Шествовать. Прихватить рог… — страница 2 из 62

Брат своей сестры Сильвестр принял опытный зов в середине жизни, и с ним — лес сумрачных колонн в окне, и с ними — студента, почти потерянного на гуляющей стороне: не то в чреде скитальцев и привидений, не то в паре универсальной обуви — на любой ход сюжета, и успел отнести к нему два неурожайных вопроса. Счастье легко, авторитетно объявил Сильвестр — сплющенному скоростью собеседнику, если я не всегда могу наблюдать — вас, то часто вижу тот нечернозем, на котором вы выросли, и развязным росчерком зачел его — в развязных счастливцах. Кто спорит, вы еще безнадежно возрыдаете, что мои семинары не стали для вас вторым домом и уже снесены с орбиты. Вот кровавая месть — не местечкового ученого, но судьбы… ее рабочий момент, так напутствовал Сильвестр — опять нисходящего и посмотрел свои очки на свет и нашел в них много света. Но сестра настаивает, продолжил он — собственным очкам, и разговор и исполнители — исключительны, а я как раз из них. Или очков у меня — кот наплакал?

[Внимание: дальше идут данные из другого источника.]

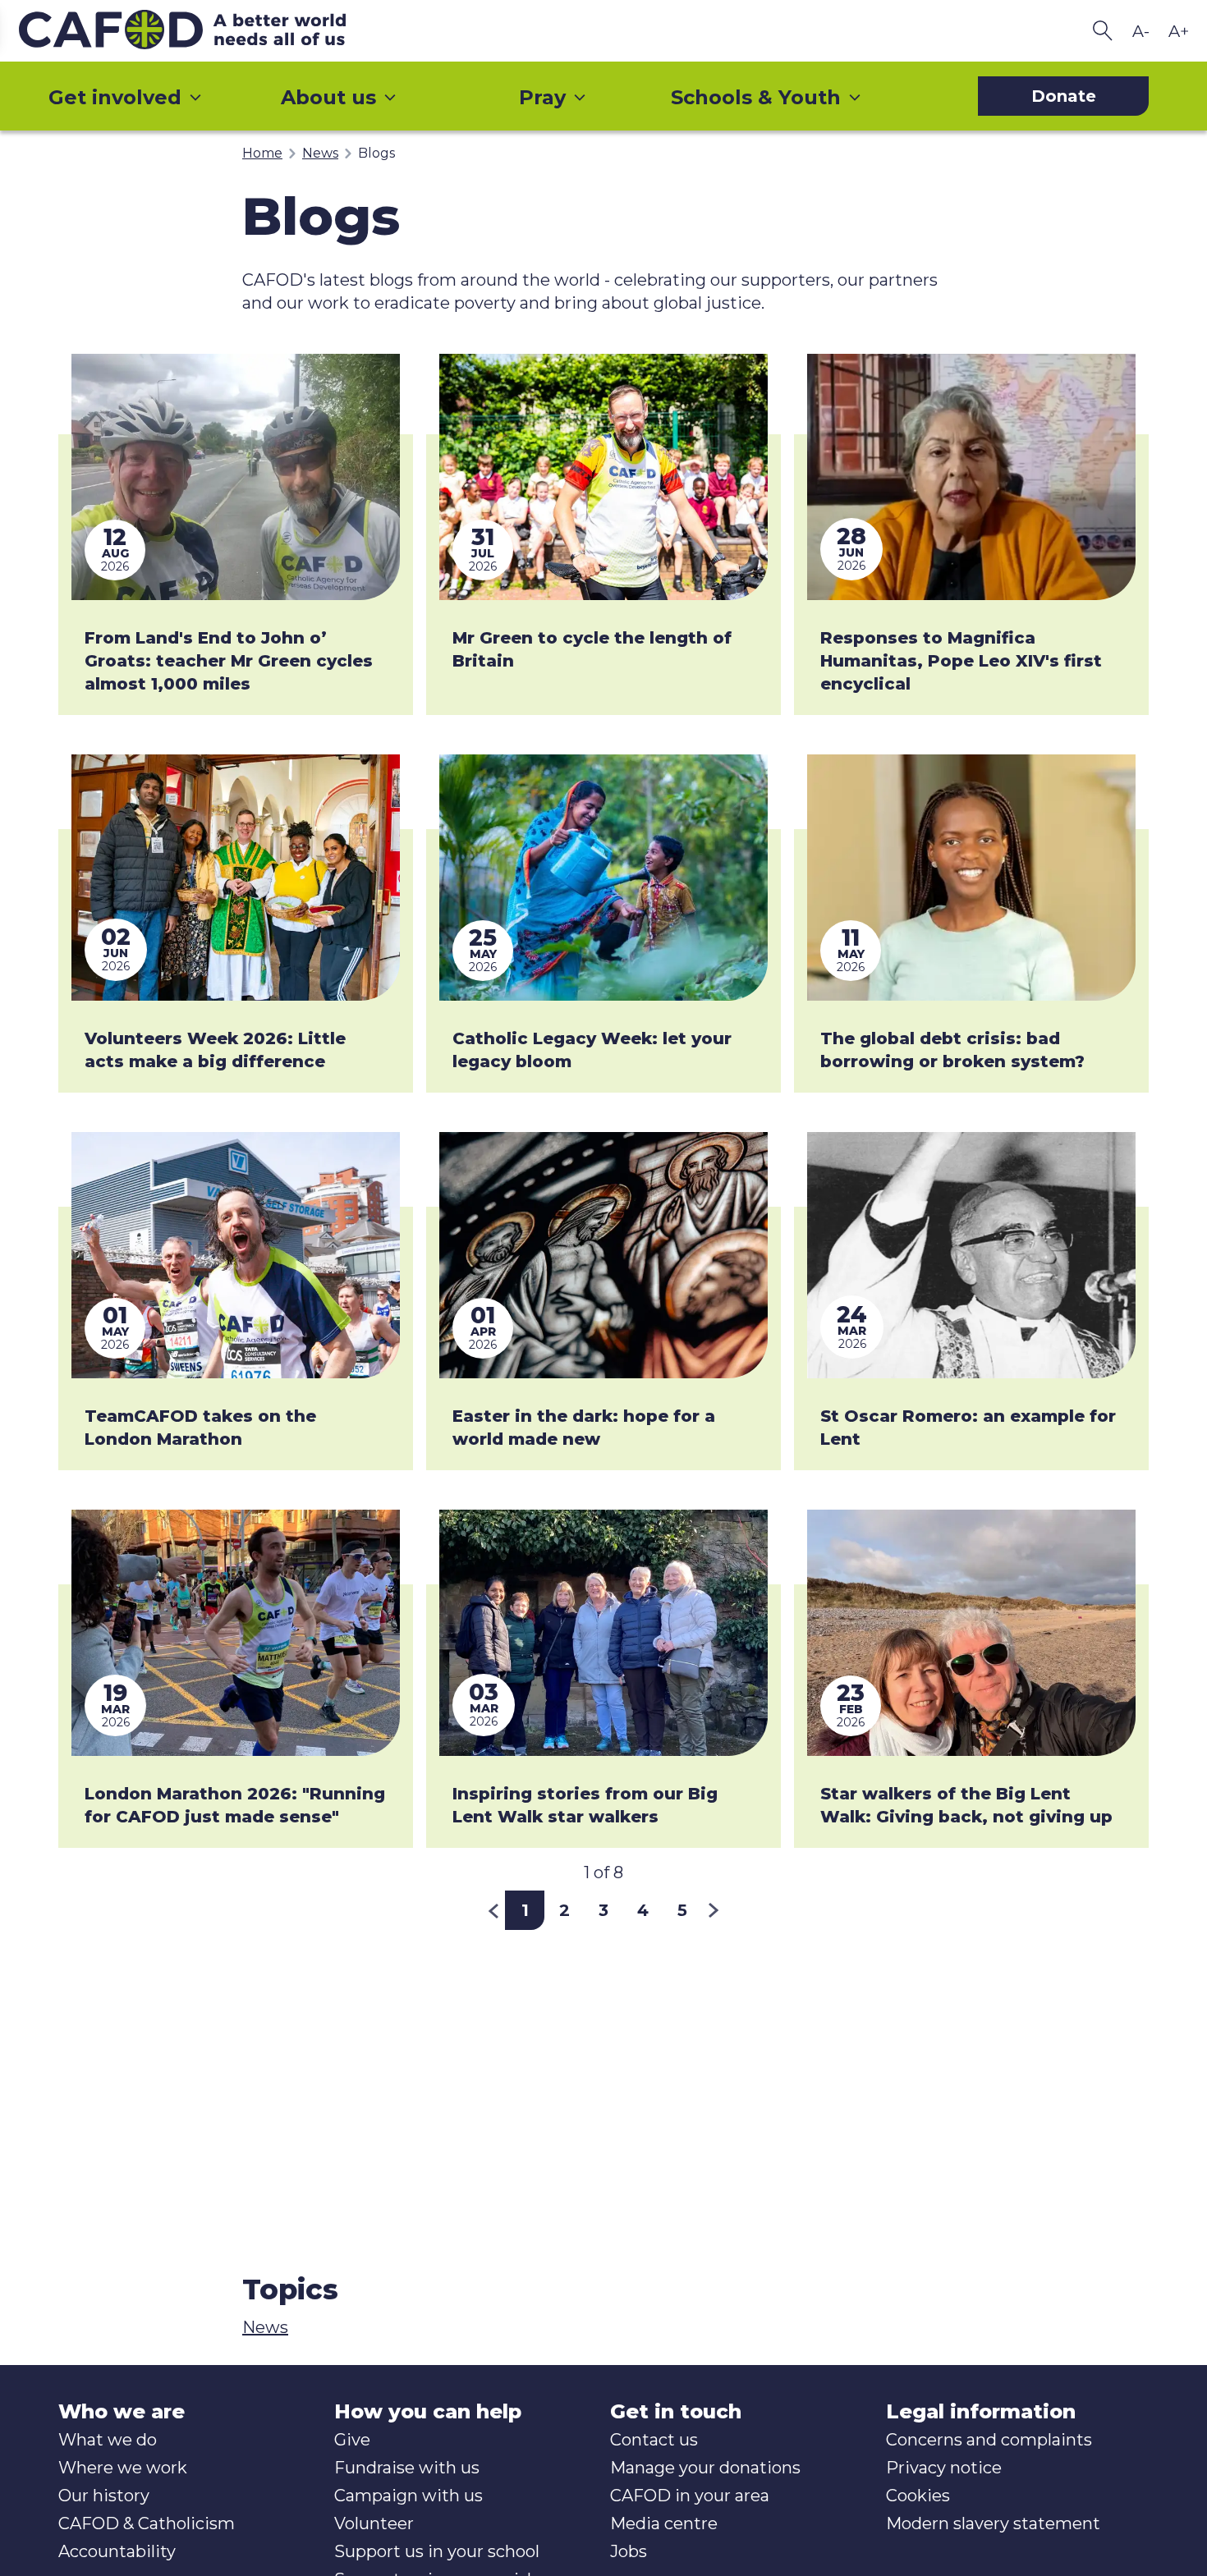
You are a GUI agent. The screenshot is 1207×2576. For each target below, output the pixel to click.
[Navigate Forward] (714, 1910)
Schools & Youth (756, 97)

Исключительный брат Сильвестр, он же — простой строитель дороги, летописец ея — или сочинитель — застал свое построение в голубейшей трети запоздалой весны, сразу по торжественном оглашении Старой Победы, чьи улицы пересыпаны серебрянкой, бельмом, нафталином и детали заверчены в папиросной бумаге, хотя иные прикрыты условиями задачи. Ведущий уличный след — подковка: сережки от тополя, окрас багрянец, хруст и клей под ногами, и подковки берез — детская зелень, и прочие сверху — рожок, коготок, янтарный мундштук. А деревья не так в одеждах ночи — в стигматах и шрамах, как уже — в орденских шнурках и звездах, точнее — в мошкаре запонок, медных кнопок и пуговиц, хотя натощак, животы под ребра. Пудры, гримы горящего антре, и резкость — на вербном помазке, на фитилях, пуховках и корпии, перебрасывание от скулы к скуле, а все неотвердевшее — ментол и голубизна. Каковая пиромания и нечистота и частота ее крыл подпускали Сильвестра — и к сожжению старых разговорных линий, и к возможности — подмахнуть.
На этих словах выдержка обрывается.